→ Problem description
Go through the listing and write out each line exactly.

→ Given records
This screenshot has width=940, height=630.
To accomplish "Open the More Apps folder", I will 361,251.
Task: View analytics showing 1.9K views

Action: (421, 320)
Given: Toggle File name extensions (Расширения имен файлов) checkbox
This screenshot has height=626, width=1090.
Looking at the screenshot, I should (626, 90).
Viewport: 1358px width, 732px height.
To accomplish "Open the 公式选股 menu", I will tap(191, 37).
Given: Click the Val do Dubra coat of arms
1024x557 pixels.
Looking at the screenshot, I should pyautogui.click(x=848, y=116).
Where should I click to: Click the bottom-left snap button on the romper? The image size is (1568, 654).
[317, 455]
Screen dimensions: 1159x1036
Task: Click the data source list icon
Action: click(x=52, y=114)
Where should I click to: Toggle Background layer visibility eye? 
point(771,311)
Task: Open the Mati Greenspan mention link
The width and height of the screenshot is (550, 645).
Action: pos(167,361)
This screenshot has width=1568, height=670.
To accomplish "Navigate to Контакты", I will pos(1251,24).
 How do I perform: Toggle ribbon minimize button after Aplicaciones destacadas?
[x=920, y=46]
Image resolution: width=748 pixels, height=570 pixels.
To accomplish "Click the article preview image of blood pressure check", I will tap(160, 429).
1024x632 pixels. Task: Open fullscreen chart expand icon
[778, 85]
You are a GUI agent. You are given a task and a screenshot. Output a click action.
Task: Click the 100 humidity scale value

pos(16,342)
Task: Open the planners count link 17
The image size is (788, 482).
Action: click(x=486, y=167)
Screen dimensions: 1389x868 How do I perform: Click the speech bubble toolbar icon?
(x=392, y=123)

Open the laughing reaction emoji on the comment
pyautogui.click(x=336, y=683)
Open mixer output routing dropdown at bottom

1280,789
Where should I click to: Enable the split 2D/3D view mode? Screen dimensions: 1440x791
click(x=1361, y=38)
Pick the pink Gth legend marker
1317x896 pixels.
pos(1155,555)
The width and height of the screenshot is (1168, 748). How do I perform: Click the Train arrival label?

→ Response to this task
This screenshot has width=940, height=630.
To accomplish "Open the More Apps folder", I will 361,251.
Task: View analytics showing 1.9K views

Action: (421, 320)
Given: Toggle File name extensions (Расширения имен файлов) checkbox
This screenshot has height=626, width=1090.
Looking at the screenshot, I should (626, 90).
Viewport: 1358px width, 732px height.
To accomplish "Open the 公式选股 menu", I will tap(191, 37).
Given: Click the Val do Dubra coat of arms
1024x557 pixels.
Looking at the screenshot, I should pyautogui.click(x=848, y=116).
Where should I click to: Click the bottom-left snap button on the romper? The image size is (1568, 654).
[317, 455]
Screen dimensions: 1159x1036
Task: Click the data source list icon
Action: click(x=52, y=114)
Where should I click to: Toggle Background layer visibility eye? 
point(771,311)
Task: Open the Mati Greenspan mention link
The width and height of the screenshot is (550, 645).
Action: pos(167,361)
This screenshot has width=1568, height=670.
To accomplish "Navigate to Контакты", I will pos(1251,24).
 How do I perform: Toggle ribbon minimize button after Aplicaciones destacadas?
[x=920, y=46]
Image resolution: width=748 pixels, height=570 pixels.
To accomplish "Click the article preview image of blood pressure check", I will tap(160, 429).
1024x632 pixels. Task: Open fullscreen chart expand icon
[778, 85]
You are a GUI agent. You are given a task and a screenshot. Output a click action.
Task: Click the 100 humidity scale value

pos(16,342)
Task: Open the planners count link 17
The image size is (788, 482).
Action: click(x=486, y=167)
Screen dimensions: 1389x868 How do I perform: Click the speech bubble toolbar icon?
(x=392, y=123)

Open the laughing reaction emoji on the comment
pyautogui.click(x=336, y=683)
Open mixer output routing dropdown at bottom

1280,789
Where should I click to: Enable the split 2D/3D view mode? Screen dimensions: 1440x791
click(x=1361, y=38)
Pick the pink Gth legend marker
1317x896 pixels.
pos(1155,555)
The width and height of the screenshot is (1168, 748). How do I perform: Click the Train arrival label?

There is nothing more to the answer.